Other cases involving section 140 have not considered this issue. (E.g., People v. McDaniel (1994) 22 Cal. App. 4th 278, 283-284 [27 Cal. Rptr. 2d 306].) People v. Carrera (1989) 49 Cal. 3d 291 [261 Cal. Rptr. 348, 777 P.2d 121], on which defendant relies, does not dictate a different conclusion. The Supreme Court simply rejected a defendant's argument that there was insufficient evidence that the threat was communicated to the potential victim. (Id. at p. 341.) We do not understand Carrera to have implicitly adopted the defendant's argument that communication was an element of the offense.

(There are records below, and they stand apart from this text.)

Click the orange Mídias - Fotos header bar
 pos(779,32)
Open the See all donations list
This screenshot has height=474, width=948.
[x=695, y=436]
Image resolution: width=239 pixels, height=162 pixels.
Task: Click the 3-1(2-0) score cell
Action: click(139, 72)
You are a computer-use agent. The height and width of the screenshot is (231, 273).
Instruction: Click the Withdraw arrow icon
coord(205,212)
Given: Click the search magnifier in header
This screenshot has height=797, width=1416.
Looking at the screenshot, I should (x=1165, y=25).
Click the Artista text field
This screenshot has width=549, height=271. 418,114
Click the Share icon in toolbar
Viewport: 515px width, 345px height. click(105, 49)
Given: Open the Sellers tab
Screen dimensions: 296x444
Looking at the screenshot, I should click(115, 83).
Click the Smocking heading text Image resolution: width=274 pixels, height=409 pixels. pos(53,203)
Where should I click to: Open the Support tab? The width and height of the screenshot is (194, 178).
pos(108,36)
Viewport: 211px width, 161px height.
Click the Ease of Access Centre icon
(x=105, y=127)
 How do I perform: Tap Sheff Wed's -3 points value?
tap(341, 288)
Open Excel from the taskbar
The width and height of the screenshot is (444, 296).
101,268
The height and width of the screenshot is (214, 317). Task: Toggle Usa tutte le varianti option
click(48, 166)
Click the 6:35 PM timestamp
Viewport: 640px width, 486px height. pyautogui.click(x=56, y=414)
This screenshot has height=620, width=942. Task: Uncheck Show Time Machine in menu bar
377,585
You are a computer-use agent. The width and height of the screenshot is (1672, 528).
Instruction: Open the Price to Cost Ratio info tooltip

[2] The judicial objectives in construing a statute are to ascertain and implement the legislative intent. (People v. Woodhead (1987) 43 Cal. 3d 1002, 1007 [239 Cal. Rptr. 656, 741 P.2d 154].) We seek to harmonize statutes concerning the same topic and give meaning to every part. (Id. at pp. 1009-1010.) We assume that the Legislature has used different words in describing similar crimes to apply to different situations. (Id. at p. 1010; People v. Aston (1985) 39 Cal. 3d 481, 491, fn. 9 [216 Cal. Rptr. 771, 703 P.2d 111].) [1b] If communication were an element of section 140, the Legislature would have included the words "comunication of the threat to the victim" in the statute. [46 Cal. App. 4th 842]

The obvious intent of the statute is to preserve and protect witnesses. Protection of witnesses does not require that the witness be personally aware of the threat involving force or violence. We conclude that section 140 prohibits the threats it describes, whether or not the threats are communicated to the potential victim.


The judgment is affirmed.

Cottle, P. J., and Mihara, J., concurred.

FN 1. Unspecified section references are to the Penal Code.